Abstract

Abstract Adenylosuccinase activity was demonstrated in lysates prepared from mature human and rabbit erythrocytes by investigating both reactions catalyzed by the enzyme. The conversion of adenylosuccinate to adenosine 5'-phosphate was observed spectrophotometrically. The conversion of N-(5-amino-1-ribosyl-4-imidazolecarbonyl)-l-aspartic acid 5'-phosphate to 5-amino-1-ribosyl-4-imidazolecarboxamide 5'-phosphate was studied by measuring the incorporation of sodium (14C)-formate into the hypoxanthine of inosine 5'-phosphate when lysates were incubated with N-(5-amino-1-ribosyl-4-imidazolecarbonyl)-l-aspartic acid 5'-phosphate.
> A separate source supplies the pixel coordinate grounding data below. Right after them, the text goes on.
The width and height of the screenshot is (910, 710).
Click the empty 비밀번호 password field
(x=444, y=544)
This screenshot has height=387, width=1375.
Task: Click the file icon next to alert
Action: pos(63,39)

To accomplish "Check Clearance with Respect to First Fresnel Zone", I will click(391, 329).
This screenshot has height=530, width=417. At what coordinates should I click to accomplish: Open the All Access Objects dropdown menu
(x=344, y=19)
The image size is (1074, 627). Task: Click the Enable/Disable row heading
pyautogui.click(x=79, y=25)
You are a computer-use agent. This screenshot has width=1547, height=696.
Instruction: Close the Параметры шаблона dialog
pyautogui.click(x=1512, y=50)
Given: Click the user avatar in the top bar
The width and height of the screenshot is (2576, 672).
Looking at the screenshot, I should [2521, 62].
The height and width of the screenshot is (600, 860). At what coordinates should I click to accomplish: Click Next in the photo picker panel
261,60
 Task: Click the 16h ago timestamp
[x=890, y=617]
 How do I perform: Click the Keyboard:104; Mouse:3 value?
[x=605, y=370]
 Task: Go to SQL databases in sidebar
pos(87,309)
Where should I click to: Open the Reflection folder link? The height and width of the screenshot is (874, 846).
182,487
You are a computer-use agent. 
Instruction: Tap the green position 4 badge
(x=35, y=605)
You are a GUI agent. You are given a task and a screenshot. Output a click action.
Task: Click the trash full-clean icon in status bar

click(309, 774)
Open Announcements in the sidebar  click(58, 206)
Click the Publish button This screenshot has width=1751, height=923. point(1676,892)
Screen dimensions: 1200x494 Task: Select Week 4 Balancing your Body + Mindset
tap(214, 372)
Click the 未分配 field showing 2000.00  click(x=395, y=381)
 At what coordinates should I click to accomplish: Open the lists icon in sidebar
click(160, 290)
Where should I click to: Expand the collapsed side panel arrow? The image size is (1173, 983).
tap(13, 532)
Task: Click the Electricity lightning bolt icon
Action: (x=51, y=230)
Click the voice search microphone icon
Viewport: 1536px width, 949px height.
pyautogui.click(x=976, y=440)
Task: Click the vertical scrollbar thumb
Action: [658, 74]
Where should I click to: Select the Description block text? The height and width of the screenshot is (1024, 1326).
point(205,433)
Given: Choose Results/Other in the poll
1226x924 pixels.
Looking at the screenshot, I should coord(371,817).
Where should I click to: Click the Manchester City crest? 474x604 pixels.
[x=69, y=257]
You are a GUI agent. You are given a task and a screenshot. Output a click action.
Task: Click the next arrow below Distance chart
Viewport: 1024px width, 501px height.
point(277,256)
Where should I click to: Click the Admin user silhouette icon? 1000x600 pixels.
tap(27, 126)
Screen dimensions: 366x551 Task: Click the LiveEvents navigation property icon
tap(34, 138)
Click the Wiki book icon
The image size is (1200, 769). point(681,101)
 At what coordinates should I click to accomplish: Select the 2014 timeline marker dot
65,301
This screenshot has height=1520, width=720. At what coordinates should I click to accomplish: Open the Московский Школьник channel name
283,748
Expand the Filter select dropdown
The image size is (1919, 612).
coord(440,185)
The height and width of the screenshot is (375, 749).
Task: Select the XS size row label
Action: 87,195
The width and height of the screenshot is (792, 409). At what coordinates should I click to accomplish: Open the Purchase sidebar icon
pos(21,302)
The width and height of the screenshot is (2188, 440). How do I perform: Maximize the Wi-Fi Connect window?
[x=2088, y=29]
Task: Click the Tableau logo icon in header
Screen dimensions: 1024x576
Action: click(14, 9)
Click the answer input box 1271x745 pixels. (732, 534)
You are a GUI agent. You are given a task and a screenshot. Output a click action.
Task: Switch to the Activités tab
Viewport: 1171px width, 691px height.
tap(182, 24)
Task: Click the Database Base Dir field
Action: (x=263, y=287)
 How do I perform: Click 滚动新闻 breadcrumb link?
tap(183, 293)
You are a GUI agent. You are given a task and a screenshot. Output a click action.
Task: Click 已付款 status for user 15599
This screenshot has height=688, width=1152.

The presence of adenylosuccinase in the erythrocytes of both species suggests that the human erythrocyte, which cannot effect significant conversion of inosine 5'-phosphate to adenosine 5'-phosphate, lacks adenylosuccinate synthetase activity, an enzymatic capacity possessed by the rabbit erythrocyte. The data also suggest that the inability of the erythrocytes of both species to synthesize the purine ring by the de novo pathway results from the loss of one or more steps prior to the formation of N-(5-amino-1-ribosyl-4-imidazolecarbonyl)-l-aspartic acid 5'-phosphate.